We also plan to study the impact of two different teaching strategies. One using conventional nurse educator teaching, the other informed by a survey of nurses and respiratory therapists. We completed this survey using the Theory of Planned Behavior. This will help this study, and future implementation efforts elsewhere.
INTRODUCTION: In-hospital cardiac arrest most commonly occurs in non-monitored areas, where we previously observed a long delay (11 min) before defibrillation (Phase I). We sought to evaluate the benefits of a medical directive allowing RNs and RTs to use AEDs during in-hospital cardiac arrests (Phase II).
METHODS: We performed a health record review examining in-hospital cardiac arrests before (Jan. 2012 – Aug. 2013) and after (Sept. 2013 – March 2014) implementation of The Ottawa Hospital’s AED medical directive. We included in-hospital cardiac arrests for which resuscitation was attempted. We developed a standardized and piloted data collection tool. Trained investigators completed data extraction.

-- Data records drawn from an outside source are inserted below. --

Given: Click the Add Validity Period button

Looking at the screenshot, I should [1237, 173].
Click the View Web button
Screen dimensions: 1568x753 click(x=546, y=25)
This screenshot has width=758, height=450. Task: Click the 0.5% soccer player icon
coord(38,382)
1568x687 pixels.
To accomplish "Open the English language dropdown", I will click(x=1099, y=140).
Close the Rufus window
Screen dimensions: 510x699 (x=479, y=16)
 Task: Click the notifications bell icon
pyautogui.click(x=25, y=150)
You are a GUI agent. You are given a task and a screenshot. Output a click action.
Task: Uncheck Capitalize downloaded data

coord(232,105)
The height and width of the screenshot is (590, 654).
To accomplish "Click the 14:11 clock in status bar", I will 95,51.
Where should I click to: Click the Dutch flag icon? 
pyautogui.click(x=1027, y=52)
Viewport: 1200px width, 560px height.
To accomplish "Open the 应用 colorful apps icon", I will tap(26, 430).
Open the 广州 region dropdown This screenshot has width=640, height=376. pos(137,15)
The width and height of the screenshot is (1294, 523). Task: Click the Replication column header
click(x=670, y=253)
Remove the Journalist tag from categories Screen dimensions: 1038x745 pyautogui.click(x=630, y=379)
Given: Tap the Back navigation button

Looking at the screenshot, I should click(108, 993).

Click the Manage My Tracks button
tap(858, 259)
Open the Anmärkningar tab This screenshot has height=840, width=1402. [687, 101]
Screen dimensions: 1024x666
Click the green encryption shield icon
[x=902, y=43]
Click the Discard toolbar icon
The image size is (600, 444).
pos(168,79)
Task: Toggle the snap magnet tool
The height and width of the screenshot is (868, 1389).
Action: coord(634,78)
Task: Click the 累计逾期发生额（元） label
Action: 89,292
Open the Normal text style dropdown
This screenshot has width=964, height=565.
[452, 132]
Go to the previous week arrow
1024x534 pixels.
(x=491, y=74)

RESULTS: There were 270 in-hospital cardiac arrests for which resuscitation was attempted with the following characteristics (before n=195 vs. after n=75): mean age (68 vs. 69 years), gender distribution (62.1% vs. 64.0% male), witnessed (70.3% vs. 72.0%), initial rhythm PEA (39.0% vs. 27.3%) or VF/VT (26.7% vs. 26.7%), ROSC (65.1% vs. 61.3%), and survival to hospital discharge (24.6% vs. 22.7%). Our primary outcome, mean time to first shock, showed a decreasing trend from 10:54 min in the before group to 8:13 min in the after group (mean difference 2:41 min; p=0.30). An AED was used in four of the 15 VF/VT cases. When an AED was used, the observed time interval between recognition of cardiac arrest and first shock delivery (median 3:30 min) approached the recommended resuscitation guidelines of less than 3 min.
CONCLUSIONS: We successfully implemented a program allowing RNs and RTs to use AEDs during in-hospital cardiac arrests. We anticipate the adoption of such a program in a much larger cohort of hospitals could have a significant impact on survival to hospital discharge for in-hospital cardiac arrest patients.